Évidemment la question n’est pas d’établir ce qui est art et ce qu’il ne l’est pas. Pour imaginer un rôle, une dimension, une épaisseur sociale et progressive pour l’art, c’est-à-dire une vision «de gauche» de l’art de nos années, rôle qui n’est pas nécessairement d’opposition mais plutôt de proposition, il faut préalablement assurer une véritable, réelle liberté de création et de circulation, de communication et de marché, autant privée que publique.

C’est-à-dire qu’il faut viser une vraie politique artistique et culturelle au niveau des institutions européennes, capable d’orienter, inspirer et corriger les politiques régionales en cette matière. Une politique publique qui aujourd’hui nous manque totalement. Car ici – comme en beaucoup d’autres domaines – les orientations et les comportements du marché ne peuvent pas, à eux seuls, remplir la tâche. Tout ce qui n’est pas homologué aux orientations du moment des grand cartels de l’art contemporain (Fondations, lobbies des dirigeants de grand Musées et institutions, grands marchants et collectionnistes-spéculateurs etc…) risque sérieusement d’être marginalisé et tout bonnement de disparaître.
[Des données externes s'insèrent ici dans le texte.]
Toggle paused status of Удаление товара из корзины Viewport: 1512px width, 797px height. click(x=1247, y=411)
Mais laissons la politique aux politiciens et aux faiseurs de lois. De notre part, nous savons qu’à partir d’au moins la seconde moitié du XIX siècle le traditionnel système de l’art est entré en crise. Formes de communication et de création artistique nouvelles sont nées, qui n’étaient pas prévisibles, comme la photographie et le cinéma et puis la télévision et internet, au point qu’en cascade se sont manifestés toute une séries de modifications profondes de l’expérience esthétique et de l’imaginaire collectif. Pendant longtemps, a observé Benjamin, un des traits particuliers à l’œuvre d’art a été celui de son unicité et de sa non-reproductibilité. Mais avec les nouvelles techniques tout à changé, en affirmant envers un public quasi universel un différent sentiment de ce qui est artistique. Tout ceci est bien connu, et donc peut-on dire qu’à cette «descente» sur terre a suivi la fin d’une conception aristocratique de l’art, en tant que privilège pour élites, en tant que valeur éternelle ou mythe d’un art pur et supérieur aux contingences du monde ?
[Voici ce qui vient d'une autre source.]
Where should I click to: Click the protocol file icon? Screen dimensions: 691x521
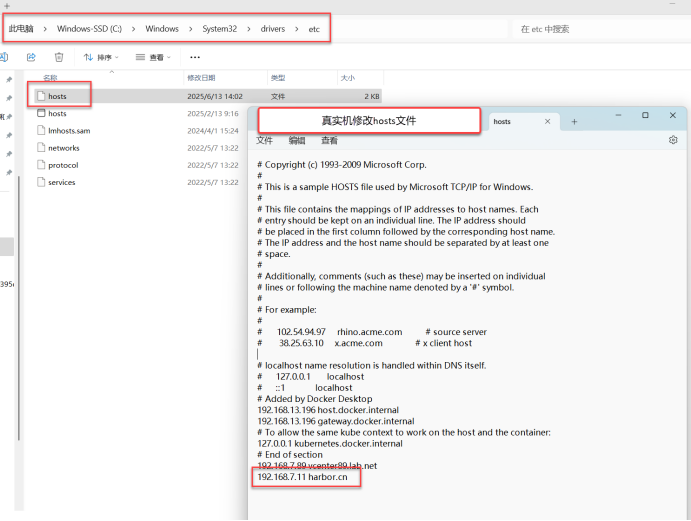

Au fond, c’est à partir de là que les frontières du savoir-faire artistique se sont déchirées. Dorénavant un objet qui n’est pas art peut le devenir, s’il va être exposé ou présenté comme tel à partir d’une certaine autorité, d’un milieu prestigieux, d’un contexte d’influence. Mais voilà que, de la formidable liberté créatrice et progressive qui descend de cette «révolution» et qui clos une époque et en ouvre une autre, on passe tout de suite aux excès arbitraires, aux licences injustifiées. La grande masse des médiocres, des non habiles, des incompétents et opportunistes sans talent plonge sur l’occasion qui va s’ouvrir. Il vont finalement pouvoir se considérer et être considérés des «maitres». D’une trouvaille, d’une idée plastique ou conceptuelle quelconque (voir la seule de toute leur vie créative) ils vont faire une carrière, une identité. Et c’est bien d’ici que, comme conséquence imprévue, comme effets collatéraux des avant-gardes artistiques du XX siècle, s’ouvrent en éventail les racines de la pénible situation actuelle du contemporain.
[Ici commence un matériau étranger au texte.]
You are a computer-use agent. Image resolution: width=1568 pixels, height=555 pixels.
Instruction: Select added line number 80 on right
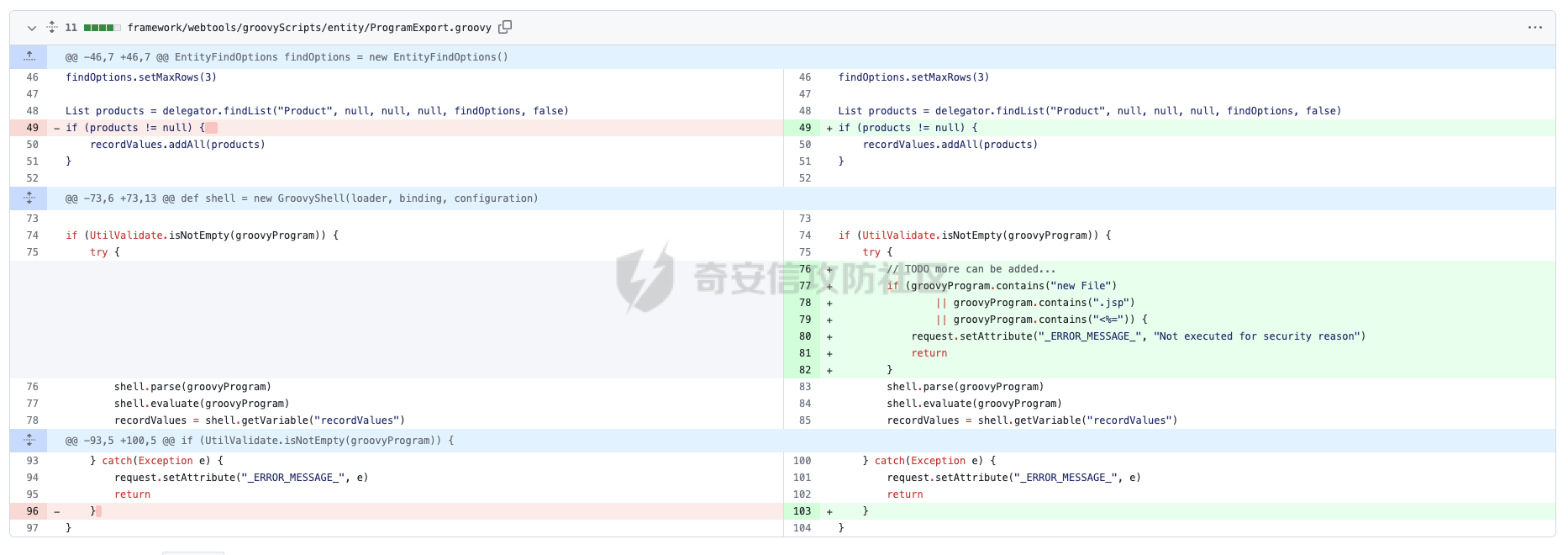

Or une conception artistique «de gauche» ne peut l’ignorer, et se doit de transformer la question posée plus haut dans une autre, qui est la suivante : la validité et la valeur d’une œuvre d’art plastique d’aujourd’hui sont-elles déterminées et paramétrées seulement par leur succès commercial ? Faut-il accepter cette empire, ou bien faut-il intervenir, reformer, subventionner comme on le fait pour beaucoup d’autres formes d’expressions culturelles, voir le cinéma, le théâtre, la littérature, la poésie etc. ? Et encore : en quoi consiste la qualité d’une œuvre d’art d’aujourd’hui pour une vision «de gauche» ?

Nous vivons une époque qui a rendu quasi universelle l’existence de sceaux de qualité des produits pour la garantie des consommateurs. Mais il s’agit là d’une pratique commerciale qui s’adapte très mal au domaine artistique, et qui du reste (nous l’avons sous les yeux) peut avoir des conséquences néfastes, car elle mène à la dépersonnalisation des artistes, à l’uniformatisation des langages et des poétiques, à la banalisation de la réflexion et de la pratique esthétique en transformant le talent individuel en brand, en firme standardisée reconnaissable, au service des modes et de leurs fluctuations.

Une vision «de gauche» est une conception avancée de la question. Elle passera par un engagement culturel capable d’opérer pour que tous les protagonistes (critiques, opérateurs, grand public et surtout eux, les artistes plastiques), retrouvent une véritable dimension contemporaine pour l’œuvre d’art. Une dimension de substance, donc une dimension en soi et non en tant que marchandise pure, fétiche, status-symbol ou récipient de valeurs éphémères.

Dans quelle direction agir pour cela ? Comment opérer pour corriger, et poursuivre une sorte de décroissance sereine des fausses valeurs qui entourent l’art actuel ? Comment travailler pour que l’art actuel puisse devenir une sorte de loupe d’agrandissement, un «outil» poétique à disposition du public, apte à mieux pénétrer dans la complexité humaine et phénoménologique du réel et à mieux comprendre ?

Certes, ce n’est pas le plus urgent ni le plus capital des problèmes qui agitent notre présent. Mais il faudra bien tout de même prendre conscience du fait que les générations futures, quand elles se pencheront sur notre culture artistique et sur la mémoire d’une large majorité de nos musées contemporains et de nos expositions, trouveront de biens bizarres documents, témoignages extravagants d’une fracture dramatique entre notre dimension esthétique et les circonstances de la réalité que nous vivons, entre la vie réelle des hommes et femmes de la planète et le témoignage d’images, évocations et simulacres que nous allons laisser en héritage. Ce sera une archéologie de la folie, du cynisme et du désengagement, justifiée par sa valorisation strictement commerciale, le miroir déformant et déformé – pour paraphraser Herbert Marcuse – d’un siècle qui n’a su péniblement exprimer qu’une seule dimension.

Giorgio Seveso, critique d’art et journaliste italien, vit à Milan. Il a collaboré pendant plus de 20 ans avec l’Unita, quotidien du Parti communiste italien fondé par Antonio Gramsci, et collabore aujourd’hui avec de nombreux journaux et revues spécialisées en Italie.